Was für ein Krimi rund um die Commerzbank. Die Aktie bewegt sich am Mittwoch an den Börsen recht deutlich und gewinnt gut 1,6 %. Damit notiert der Bank-Titel bei 15,78 Euro – und schon stellt sich die Frage, ob Aktionäre bei dem Übernahme-Kampf dabei sein sollten.
Worum geht es? Die UniCredit ist offenbar gewillt, die Commerzbank zu übernehmen. Das gilt als Schlag für die Finanzindustrie Deutschlands. Die Bundesregierung ist an der Commerzbank seit der Finanzkrise 2008 noch beteiligt, will aber jetzt verkaufen – obwohl die UniCredit diese deutsche Bank übernehmen möchte. Ein Kampf um die Zukunft der Bankenindustrie in Deutschland bahnt sich damit an.
Die Übernahmeschlacht – der Stand der Dinge wird deutlicher
Dabei werden nun die Verhandlungsmodalitäten langsam sichtbar – jedenfalls berichtet ein „Insider“, dass die Finanzchefin der Commerzbank die UniCredit-Gespräche leiten solle. Die Bundesregierung möchte offenbar nicht „einlenken“, was bedeutet: Selbst wenn die UniCredit übernehmen möchte, will die Regierung sich nicht von ihren Plänen ablenken lassen.
Dabei will die Commerzbank einer Meldung der Agenturen nach, hier auf n-tv.de, offenbar, dass der Bund den Anteil von aktuell 12 % an der Commerzbank halten soll.
Die Gemengelage sorgt derzeit dafür, dass der Aktienkurs schwankungsanfällig sein wird, so ein Händler.
Commerzbank Aktie Chart
Die Kursperformance der Commerzbank-Aktie
Der Hintergrund der Übernahme
Die italienische Unicredit hat bei der Verkaufsauktion des Bundes in Deutschland 4,5 % der Anteile an der Commerzbank erworben. Insofern herrschte hier noch keine Unruhe. Die kam erst auf, als bekannt wurde, dass die UniCredit auch auf dem freien Markt zugeschlagen hatte.
Sie hatte Aktien in einem Umfang gekuaft, der ihr aktuell eine Beteiligung von in etwa 9 % an der Commerzbank sichert.
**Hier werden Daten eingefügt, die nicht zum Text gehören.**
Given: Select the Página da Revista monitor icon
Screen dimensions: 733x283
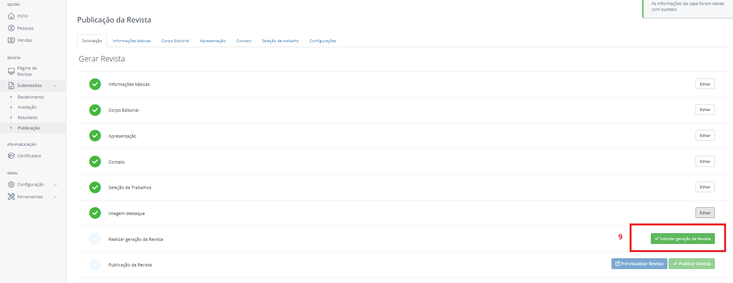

Damit ist die UniCredit schon heute ein Großaktionär – und dies wird zumindest in politischen Kreisen jenseits der Regierung als durchaus spektakulär empfunden.
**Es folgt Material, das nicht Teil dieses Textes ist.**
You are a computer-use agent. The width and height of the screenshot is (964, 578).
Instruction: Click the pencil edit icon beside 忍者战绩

Man kann es Übernahme nennen, wobei der Anteil, den die UniCredit sich sichern könnte, noch offen ist. Die UniCredit würde nach der HypoVereinsbank eine zweite deutsche Bank „übernehmen“, was zumindest aus politischer Sicht eine fragwürdige Entwicklung wäre.
Die interessantere Frage für die Börsen lautet jedoch anders: Wenn die Aktie der Commerzbank also zur Übernahme freigegeben ist, sind Gewinne denkbar. Was wird die UniCredit „bieten“, wenn sie große Pakete einsammelt, was wird sie bieten, wenn sie ganz offiziell Alt-Aktien einsammelt – und wie lässt sich das ermitteln?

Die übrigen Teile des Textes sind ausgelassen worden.